Everybody Likes to Sleep: A Computer-Assisted Comparison of Object Naming Data from 30 Languages
This work addresses the need for transparent and comparable object naming data for researchers in psycholinguistics, cognitive linguistics, and language and vision, though it is incremental as it builds on existing datasets.
The study tackled the problem of opaque and idiosyncratic object naming datasets by creating a multilingual, computer-assisted comparative dataset linking 17 datasets across 30 languages, enabling cross-linguistic analysis and comparison with basic vocabulary lists.

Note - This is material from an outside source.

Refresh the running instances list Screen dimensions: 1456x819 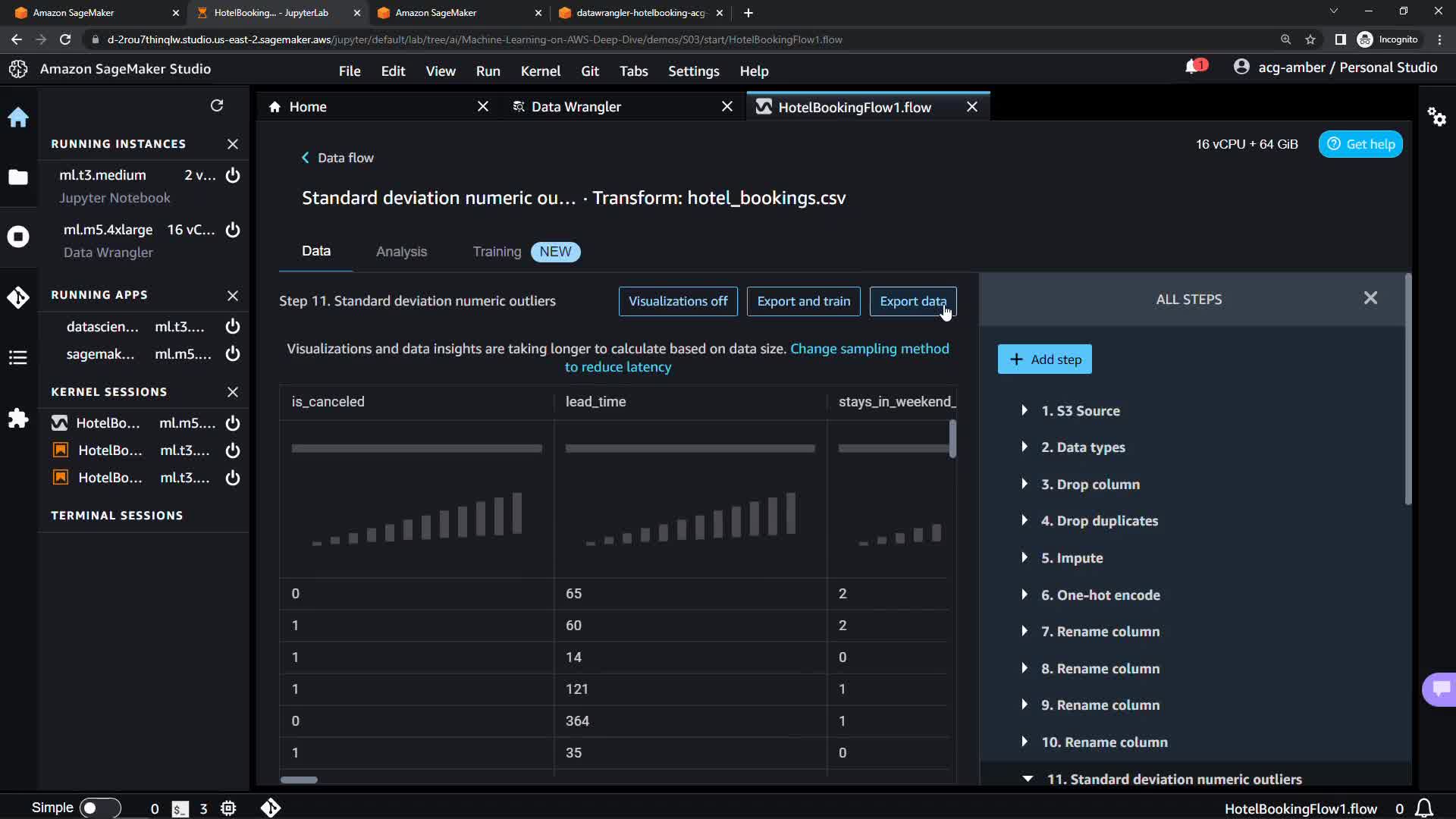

Object naming - the act of identifying an object with a word or a phrase - is a fundamental skill in interpersonal communication, relevant to many disciplines, such as psycholinguistics, cognitive linguistics, or language and vision research. Object naming datasets, which consist of concept lists with picture pairings, are used to gain insights into how humans access and select names for objects in their surroundings and to study the cognitive processes involved in converting visual stimuli into semantic concepts. Unfortunately, object naming datasets often lack transparency and have a highly idiosyncratic structure. Our study tries to make current object naming data transparent and comparable by using a multilingual, computer-assisted approach that links individual items of object naming lists to unified concepts. Our current sample links 17 object naming datasets that cover 30 languages from 10 different language families. We illustrate how the comparative dataset can be explored by searching for concepts that recur across the majority of datasets and comparing the conceptual spaces of covered object naming datasets with classical basic vocabulary lists from historical linguistics and linguistic typology. Our findings can serve as a basis for enhancing cross-linguistic object naming research and as a guideline for future studies dealing with object naming tasks.